◆ **WHAT YOU ARE ASKED TO DO**:
In the entries that follow, the first line to write out is the one containing "Click the Open", and the last is the one containing "Pin the window". Reproduce that stretch exactly, with nothing before or after it.

——————————

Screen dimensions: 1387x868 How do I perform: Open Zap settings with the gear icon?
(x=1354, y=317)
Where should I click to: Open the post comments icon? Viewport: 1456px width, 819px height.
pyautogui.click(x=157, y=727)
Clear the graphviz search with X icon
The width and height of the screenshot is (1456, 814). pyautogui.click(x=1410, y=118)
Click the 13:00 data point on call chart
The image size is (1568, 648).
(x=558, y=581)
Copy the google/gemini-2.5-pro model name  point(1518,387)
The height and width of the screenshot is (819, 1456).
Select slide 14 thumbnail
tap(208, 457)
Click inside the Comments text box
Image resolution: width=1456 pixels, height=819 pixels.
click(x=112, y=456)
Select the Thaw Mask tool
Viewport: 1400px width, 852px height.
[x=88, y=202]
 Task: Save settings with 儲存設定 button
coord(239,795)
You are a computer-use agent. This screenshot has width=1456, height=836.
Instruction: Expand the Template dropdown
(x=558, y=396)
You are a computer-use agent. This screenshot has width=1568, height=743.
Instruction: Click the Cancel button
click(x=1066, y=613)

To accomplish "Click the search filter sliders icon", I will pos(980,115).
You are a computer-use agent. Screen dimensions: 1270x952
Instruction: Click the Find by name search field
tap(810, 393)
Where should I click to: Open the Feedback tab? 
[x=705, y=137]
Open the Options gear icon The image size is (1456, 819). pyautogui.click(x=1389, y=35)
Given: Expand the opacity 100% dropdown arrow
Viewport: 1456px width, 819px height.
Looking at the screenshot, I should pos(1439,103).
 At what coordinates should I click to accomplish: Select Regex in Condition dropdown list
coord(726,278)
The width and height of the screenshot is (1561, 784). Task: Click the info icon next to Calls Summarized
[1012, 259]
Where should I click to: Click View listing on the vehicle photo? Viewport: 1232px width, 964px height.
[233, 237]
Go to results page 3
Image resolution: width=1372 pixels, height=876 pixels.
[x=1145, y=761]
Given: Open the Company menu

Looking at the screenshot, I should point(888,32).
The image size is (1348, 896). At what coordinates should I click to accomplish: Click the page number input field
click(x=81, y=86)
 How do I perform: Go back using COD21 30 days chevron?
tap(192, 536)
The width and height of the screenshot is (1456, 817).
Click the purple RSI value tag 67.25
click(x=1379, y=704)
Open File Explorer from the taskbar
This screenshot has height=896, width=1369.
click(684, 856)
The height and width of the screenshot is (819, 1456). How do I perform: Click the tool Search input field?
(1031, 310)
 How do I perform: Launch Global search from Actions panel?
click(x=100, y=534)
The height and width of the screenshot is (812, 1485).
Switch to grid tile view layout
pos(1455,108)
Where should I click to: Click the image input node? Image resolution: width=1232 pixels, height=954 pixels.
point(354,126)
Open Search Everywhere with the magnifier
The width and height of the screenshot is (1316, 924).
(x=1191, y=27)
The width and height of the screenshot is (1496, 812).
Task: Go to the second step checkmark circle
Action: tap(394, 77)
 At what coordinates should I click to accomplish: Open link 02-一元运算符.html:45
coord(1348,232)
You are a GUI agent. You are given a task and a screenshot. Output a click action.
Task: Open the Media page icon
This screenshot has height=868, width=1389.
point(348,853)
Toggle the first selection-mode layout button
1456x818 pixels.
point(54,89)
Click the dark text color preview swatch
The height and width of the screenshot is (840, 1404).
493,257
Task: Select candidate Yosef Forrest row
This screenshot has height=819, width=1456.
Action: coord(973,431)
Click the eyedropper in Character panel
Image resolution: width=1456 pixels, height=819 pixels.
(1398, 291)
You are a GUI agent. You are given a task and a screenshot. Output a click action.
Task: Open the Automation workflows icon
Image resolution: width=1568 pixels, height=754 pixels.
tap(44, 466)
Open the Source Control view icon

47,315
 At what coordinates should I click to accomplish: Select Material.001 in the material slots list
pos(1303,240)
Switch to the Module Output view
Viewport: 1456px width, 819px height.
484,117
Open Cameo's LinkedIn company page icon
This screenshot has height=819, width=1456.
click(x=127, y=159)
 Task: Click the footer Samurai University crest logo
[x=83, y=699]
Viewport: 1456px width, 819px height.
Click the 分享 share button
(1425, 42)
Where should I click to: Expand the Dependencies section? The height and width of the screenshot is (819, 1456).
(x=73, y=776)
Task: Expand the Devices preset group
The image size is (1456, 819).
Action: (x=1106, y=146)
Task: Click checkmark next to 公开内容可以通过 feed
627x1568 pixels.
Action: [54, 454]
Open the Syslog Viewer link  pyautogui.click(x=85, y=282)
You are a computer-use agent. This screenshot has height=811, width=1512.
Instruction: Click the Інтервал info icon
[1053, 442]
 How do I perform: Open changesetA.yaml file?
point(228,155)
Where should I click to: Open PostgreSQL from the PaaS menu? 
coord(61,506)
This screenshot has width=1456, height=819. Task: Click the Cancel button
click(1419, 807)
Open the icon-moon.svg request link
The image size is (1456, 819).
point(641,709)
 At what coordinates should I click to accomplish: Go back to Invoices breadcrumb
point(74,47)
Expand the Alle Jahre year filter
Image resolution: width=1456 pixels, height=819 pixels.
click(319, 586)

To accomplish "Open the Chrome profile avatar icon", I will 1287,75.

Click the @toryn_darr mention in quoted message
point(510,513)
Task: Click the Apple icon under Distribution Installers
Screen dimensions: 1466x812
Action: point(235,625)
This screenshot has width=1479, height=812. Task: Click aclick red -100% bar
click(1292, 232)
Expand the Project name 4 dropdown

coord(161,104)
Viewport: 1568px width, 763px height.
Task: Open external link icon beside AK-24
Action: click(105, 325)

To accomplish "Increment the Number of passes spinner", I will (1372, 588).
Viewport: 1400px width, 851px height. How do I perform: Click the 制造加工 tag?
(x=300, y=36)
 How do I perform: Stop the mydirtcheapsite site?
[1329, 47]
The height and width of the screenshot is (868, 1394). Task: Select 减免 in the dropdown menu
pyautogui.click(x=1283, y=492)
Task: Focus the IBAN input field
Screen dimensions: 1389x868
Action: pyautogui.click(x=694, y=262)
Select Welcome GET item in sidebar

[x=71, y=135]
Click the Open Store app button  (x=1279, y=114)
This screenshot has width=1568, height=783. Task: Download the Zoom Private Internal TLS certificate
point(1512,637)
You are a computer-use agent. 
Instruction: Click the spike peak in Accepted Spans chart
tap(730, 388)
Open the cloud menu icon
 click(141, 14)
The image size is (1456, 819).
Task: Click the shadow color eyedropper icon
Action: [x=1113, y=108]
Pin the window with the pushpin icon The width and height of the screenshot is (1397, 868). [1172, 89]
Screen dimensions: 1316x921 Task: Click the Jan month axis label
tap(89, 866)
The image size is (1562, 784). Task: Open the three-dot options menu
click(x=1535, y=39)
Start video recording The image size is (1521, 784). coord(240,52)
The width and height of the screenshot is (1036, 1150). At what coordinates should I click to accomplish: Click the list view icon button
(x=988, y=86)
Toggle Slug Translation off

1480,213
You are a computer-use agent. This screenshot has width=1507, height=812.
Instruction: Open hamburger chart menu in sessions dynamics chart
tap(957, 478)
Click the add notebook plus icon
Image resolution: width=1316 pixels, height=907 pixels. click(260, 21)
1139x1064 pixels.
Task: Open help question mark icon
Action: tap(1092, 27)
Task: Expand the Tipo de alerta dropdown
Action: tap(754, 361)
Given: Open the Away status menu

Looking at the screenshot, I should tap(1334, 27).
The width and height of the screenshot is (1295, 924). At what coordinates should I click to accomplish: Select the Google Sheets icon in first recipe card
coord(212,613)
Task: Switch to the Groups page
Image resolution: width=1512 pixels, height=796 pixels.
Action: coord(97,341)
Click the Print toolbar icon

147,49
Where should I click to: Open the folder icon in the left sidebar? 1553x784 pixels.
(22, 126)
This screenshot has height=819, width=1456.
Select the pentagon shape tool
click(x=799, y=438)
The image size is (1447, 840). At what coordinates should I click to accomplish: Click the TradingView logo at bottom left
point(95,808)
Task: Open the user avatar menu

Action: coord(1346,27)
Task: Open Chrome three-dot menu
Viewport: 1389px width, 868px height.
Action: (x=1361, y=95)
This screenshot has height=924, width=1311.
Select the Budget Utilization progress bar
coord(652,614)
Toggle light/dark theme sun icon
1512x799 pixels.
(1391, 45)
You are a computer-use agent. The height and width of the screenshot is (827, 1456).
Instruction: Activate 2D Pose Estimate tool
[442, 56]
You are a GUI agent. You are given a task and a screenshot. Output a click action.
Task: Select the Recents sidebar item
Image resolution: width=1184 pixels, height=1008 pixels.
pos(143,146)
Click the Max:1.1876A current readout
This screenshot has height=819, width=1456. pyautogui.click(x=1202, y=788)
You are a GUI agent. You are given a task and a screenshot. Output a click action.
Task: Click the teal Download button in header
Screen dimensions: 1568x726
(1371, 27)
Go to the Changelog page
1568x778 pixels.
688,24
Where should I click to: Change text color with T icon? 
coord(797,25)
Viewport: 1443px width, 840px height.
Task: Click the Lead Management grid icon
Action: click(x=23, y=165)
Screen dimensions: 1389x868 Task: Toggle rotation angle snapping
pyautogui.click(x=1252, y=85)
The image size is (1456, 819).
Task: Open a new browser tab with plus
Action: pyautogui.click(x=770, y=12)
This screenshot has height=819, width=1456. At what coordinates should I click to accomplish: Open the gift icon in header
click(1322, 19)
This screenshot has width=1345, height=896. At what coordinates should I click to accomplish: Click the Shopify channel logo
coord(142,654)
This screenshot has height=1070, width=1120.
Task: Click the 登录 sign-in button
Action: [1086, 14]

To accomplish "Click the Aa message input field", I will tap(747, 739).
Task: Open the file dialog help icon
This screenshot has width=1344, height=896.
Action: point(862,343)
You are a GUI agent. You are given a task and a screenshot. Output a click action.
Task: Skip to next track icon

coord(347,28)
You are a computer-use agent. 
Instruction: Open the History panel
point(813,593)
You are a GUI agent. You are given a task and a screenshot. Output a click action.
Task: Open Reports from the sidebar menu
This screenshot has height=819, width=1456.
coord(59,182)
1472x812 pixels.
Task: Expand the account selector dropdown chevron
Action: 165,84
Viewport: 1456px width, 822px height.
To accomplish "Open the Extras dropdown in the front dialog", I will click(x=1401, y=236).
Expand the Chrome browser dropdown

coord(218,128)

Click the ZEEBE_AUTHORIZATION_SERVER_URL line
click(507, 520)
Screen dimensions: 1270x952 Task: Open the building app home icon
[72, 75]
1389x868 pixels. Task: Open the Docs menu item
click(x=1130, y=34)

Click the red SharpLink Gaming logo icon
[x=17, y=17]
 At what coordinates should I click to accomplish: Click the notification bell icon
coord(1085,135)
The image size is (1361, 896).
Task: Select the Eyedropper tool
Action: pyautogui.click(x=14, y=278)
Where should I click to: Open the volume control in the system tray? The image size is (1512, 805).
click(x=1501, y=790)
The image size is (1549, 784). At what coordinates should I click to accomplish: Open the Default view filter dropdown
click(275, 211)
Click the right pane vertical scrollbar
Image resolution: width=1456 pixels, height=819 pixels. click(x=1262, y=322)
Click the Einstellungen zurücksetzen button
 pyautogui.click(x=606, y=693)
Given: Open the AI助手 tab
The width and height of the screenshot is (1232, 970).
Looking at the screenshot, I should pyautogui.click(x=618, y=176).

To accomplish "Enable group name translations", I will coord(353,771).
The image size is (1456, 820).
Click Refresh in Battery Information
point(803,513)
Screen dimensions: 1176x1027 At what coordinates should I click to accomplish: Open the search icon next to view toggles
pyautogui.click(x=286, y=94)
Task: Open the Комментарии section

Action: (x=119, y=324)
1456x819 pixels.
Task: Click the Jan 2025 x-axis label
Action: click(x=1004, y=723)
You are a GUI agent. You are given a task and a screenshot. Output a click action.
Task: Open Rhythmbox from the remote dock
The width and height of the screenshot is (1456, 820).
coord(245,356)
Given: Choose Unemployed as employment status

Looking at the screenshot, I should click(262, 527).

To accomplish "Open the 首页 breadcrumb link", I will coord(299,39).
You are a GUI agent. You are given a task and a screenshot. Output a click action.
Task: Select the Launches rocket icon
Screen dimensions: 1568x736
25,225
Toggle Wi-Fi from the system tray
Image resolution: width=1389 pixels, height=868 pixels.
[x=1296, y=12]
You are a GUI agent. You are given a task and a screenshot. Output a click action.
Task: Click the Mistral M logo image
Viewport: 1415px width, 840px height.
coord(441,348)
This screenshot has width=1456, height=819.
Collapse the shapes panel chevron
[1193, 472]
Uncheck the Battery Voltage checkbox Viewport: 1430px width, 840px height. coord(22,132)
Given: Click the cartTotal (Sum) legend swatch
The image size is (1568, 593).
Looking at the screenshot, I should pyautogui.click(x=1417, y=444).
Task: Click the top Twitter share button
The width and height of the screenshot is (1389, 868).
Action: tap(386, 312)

——————————

◆ **RESULT OF THIS TASK**:
Click the Open Store app button  (x=1279, y=114)
This screenshot has width=1568, height=783. Task: Download the Zoom Private Internal TLS certificate
point(1512,637)
You are a computer-use agent. 
Instruction: Click the spike peak in Accepted Spans chart
tap(730, 388)
Open the cloud menu icon
 click(141, 14)
The image size is (1456, 819).
Task: Click the shadow color eyedropper icon
Action: [x=1113, y=108]
Pin the window with the pushpin icon The width and height of the screenshot is (1397, 868). [1172, 89]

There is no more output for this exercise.